What's the solution?
TiDAR solves this by using a two-step process within a single pass. First, it 'thinks' using a diffusion model to quickly draft potential text segments in parallel. Then, it 'talks' by using an autoregressive model to refine and finalize the output, ensuring high quality. Special attention mechanisms are used to make this process efficient and allow the model to take full advantage of available computing power. It's designed to be a complete model, easy to use without extra steps.
Why it matters?
This research is important because it's the first to successfully bridge the gap between speed and quality in language models.
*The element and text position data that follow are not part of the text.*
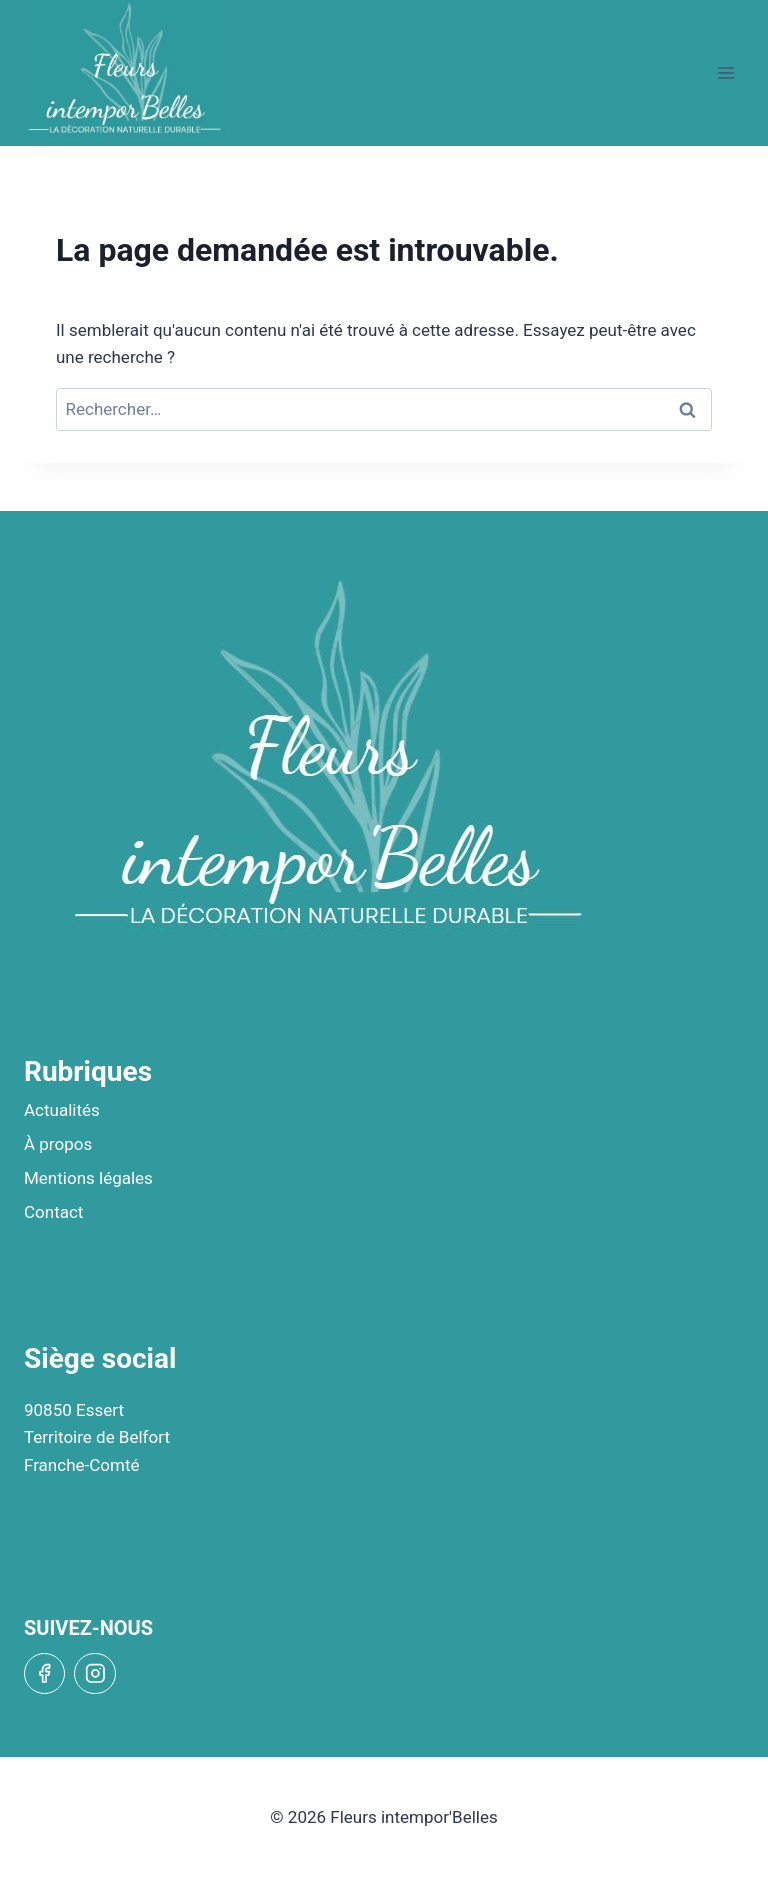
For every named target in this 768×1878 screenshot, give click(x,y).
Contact (53, 1212)
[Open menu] (725, 72)
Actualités (62, 1110)
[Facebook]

TiDAR achieves a quality level comparable to traditional autoregressive models, but generates text much faster – up to 5.91 times faster – making it a significant step towards more efficient and powerful text generation.
Abstract
Diffusion language models hold the promise of fast parallel generation, while autoregressive (AR) models typically excel in quality due to their causal structure aligning naturally with language modeling. This raises a fundamental question: can we achieve a synergy with high throughput, higher GPU utilization, and AR level quality? Existing methods fail to effectively balance these two aspects, either prioritizing AR using a weaker model for sequential drafting (speculative decoding), leading to lower drafting efficiency, or using some form of left-to-right (AR-like) decoding logic for diffusion, which still suffers from quality degradation and forfeits its potential parallelizability. We introduce TiDAR, a sequence-level hybrid architecture that drafts tokens (Thinking) in Diffusion and samples final outputs (Talking) AutoRegressively - all within a single forward pass using specially designed structured attention masks. This design exploits the free GPU compute density, achieving a strong balance between drafting and verification capacity. Moreover, TiDAR is designed to be serving-friendly (low overhead) as a standalone model. We extensively evaluate TiDAR against AR models, speculative decoding, and diffusion variants across generative and likelihood tasks at 1.5B and 8B scales. Thanks to the parallel drafting and sampling as well as exact KV cache support, TiDAR outperforms speculative decoding in measured throughput and surpasses diffusion models like Dream and Llada in both efficiency and quality. Most notably, TiDAR is the first architecture to close the quality gap with AR models while delivering 4.71x to 5.91x more tokens per second.